A Notre Dame alumnus, Father Jenkins earned bachelor’s and master’s degrees in philosophy from the University in 1976 and 1978, respectively, and was ordained a priest of the Congregation of Holy Cross in the Basilica of the Sacred Heart on campus in 1983. While earning bachelor’s and doctoral degrees in philosophy from Oxford University in 1987 and 1989, respectively, he also taught in Notre Dame’s London Undergraduate Program. He earned a master of divinity degree and licentiate in sacred theology from the Jesuit School of Theology at Berkeley in 1988.

A member of the Notre Dame philosophy faculty since 1990 and the recipient of a Lilly Teaching Fellowship in 1991-92, Father Jenkins served as director of the Old College program for Holy Cross seminarians from 1991 to 1993 and as religious superior of the Holy Cross priests and brothers at Notre Dame from 1997 to 2000. He is the author of numerous scholarly articles published in The Journal of Philosophy, Medieval Philosophy and Theology, and The Journal of Religious Ethics and of the book “Knowledge and Faith in Thomas Aquinas.”

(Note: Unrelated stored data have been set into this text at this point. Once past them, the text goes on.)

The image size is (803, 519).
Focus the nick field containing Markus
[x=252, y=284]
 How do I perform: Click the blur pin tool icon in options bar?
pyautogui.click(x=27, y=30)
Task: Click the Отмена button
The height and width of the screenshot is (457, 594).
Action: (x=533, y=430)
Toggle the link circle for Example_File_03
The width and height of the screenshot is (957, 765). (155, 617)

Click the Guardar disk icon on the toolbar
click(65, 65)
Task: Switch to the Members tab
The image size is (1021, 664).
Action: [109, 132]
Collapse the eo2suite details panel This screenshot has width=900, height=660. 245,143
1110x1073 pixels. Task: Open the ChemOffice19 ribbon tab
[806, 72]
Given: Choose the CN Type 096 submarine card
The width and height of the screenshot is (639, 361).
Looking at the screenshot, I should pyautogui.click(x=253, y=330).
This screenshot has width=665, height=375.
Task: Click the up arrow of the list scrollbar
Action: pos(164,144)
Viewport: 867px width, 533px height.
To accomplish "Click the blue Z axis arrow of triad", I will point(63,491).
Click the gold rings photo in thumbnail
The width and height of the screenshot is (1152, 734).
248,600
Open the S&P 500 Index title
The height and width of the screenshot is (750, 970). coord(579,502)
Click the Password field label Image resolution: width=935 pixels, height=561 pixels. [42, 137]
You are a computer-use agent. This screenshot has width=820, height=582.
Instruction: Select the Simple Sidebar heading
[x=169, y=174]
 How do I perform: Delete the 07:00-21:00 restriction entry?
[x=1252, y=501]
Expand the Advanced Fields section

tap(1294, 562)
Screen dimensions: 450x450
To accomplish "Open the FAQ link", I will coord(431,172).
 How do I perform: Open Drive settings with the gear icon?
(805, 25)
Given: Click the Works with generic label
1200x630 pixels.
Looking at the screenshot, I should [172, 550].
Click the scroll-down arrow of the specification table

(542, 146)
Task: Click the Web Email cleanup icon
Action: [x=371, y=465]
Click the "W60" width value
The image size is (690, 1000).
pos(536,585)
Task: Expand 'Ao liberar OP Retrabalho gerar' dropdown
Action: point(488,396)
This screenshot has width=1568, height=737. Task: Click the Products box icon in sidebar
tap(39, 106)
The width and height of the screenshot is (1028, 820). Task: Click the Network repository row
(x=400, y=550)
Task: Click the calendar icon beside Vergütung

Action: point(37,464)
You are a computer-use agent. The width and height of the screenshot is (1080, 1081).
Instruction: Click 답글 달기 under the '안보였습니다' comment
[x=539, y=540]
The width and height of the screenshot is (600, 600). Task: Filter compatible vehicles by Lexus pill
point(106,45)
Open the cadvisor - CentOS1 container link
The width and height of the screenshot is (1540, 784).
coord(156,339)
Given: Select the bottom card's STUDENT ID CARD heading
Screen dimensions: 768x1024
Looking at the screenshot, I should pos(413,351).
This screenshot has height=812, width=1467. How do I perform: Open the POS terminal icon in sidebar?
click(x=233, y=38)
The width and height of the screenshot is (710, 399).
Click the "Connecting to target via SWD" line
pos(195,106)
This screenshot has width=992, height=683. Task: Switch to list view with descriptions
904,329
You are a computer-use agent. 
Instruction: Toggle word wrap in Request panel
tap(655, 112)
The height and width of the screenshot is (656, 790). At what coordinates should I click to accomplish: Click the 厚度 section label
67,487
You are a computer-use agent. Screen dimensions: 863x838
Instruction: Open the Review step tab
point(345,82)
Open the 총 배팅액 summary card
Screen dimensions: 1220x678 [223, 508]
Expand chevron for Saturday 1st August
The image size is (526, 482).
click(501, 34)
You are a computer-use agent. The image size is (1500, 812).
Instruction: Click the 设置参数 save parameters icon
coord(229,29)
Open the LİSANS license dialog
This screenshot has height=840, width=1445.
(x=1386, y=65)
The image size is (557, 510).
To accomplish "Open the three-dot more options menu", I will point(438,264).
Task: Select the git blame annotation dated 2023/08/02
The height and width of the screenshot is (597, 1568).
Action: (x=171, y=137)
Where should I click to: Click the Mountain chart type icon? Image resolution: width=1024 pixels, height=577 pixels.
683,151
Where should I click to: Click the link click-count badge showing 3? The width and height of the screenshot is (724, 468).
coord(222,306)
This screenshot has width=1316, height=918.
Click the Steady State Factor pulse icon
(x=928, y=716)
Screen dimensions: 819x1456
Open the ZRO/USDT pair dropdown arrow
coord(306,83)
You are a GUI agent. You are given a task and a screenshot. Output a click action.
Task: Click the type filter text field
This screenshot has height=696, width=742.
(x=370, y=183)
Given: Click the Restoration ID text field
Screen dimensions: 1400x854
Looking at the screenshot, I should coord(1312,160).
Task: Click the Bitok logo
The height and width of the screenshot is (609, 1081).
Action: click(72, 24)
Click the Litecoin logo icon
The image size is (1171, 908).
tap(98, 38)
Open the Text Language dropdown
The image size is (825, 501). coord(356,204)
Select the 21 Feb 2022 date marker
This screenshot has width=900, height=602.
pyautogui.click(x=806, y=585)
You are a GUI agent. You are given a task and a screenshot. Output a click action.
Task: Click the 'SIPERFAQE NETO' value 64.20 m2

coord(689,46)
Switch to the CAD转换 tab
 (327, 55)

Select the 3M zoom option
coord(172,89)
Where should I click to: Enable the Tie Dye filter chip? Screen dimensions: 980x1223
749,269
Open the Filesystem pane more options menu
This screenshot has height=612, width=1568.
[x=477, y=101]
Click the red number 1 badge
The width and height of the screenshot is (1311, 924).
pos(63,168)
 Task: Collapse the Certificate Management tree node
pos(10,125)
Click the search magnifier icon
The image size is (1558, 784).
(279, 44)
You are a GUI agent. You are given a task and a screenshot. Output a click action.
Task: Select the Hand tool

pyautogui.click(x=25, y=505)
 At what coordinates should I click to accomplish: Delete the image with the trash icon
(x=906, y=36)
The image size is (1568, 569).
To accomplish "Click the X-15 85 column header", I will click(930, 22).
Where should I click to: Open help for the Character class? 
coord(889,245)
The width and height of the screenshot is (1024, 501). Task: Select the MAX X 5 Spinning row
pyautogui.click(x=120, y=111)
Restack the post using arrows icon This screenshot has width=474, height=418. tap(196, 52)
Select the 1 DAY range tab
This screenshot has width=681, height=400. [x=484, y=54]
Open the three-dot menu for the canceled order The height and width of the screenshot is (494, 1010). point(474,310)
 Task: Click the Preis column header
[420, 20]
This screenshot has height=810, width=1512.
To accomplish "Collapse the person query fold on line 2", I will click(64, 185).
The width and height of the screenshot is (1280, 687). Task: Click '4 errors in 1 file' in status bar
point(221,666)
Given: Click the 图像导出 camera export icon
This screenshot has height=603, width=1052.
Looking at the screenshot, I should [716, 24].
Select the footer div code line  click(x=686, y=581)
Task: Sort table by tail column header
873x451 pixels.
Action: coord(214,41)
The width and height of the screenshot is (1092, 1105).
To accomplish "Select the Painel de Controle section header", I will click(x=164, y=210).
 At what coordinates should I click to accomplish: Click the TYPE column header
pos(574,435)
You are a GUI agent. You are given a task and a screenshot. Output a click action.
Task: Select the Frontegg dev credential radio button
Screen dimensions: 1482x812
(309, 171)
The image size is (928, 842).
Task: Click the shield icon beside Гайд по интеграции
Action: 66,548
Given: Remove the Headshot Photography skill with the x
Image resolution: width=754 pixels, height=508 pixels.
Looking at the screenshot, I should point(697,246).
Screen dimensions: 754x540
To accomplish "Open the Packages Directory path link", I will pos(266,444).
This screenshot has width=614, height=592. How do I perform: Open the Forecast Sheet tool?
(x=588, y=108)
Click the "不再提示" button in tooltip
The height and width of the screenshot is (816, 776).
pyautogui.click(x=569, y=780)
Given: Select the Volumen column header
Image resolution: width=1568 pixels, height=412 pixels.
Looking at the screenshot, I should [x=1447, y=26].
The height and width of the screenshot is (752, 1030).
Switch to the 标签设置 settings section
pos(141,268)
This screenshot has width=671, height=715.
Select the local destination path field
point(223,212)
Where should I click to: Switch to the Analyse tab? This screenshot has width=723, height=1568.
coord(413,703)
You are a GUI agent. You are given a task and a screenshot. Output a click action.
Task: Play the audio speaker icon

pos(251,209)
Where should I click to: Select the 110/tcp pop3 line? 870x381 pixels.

Father Jenkins is a recipient of the Ellis Island Medal of Honor, which is given to those showing outstanding qualities in their personal and professional lives, yet maintaining the richness of their particular heritage. He also holds honorary degrees from Benedictine College (2006), the University of San Francisco (2010) and Aquinas College (2011) and was the 2009 recipient of the American Irish Historical Society’s Gold Medal. In 2010, he was elected a member of the American Academy of Arts and Sciences, an association honoring leading “thinkers and doers” since the 18th century, and in 2011 he was appointed to the academy’s Commission on the Humanities and Social Sciences, which aims to bolster teaching and research in these disciplines. He also received a Champion of Diversity Award from Indiana Minority Business Magazine in 2011. He is a member of the Association of Catholic Colleges and Universities Board of Directors and a past chair of the Big East Conference Presidents and Chancellors Committee.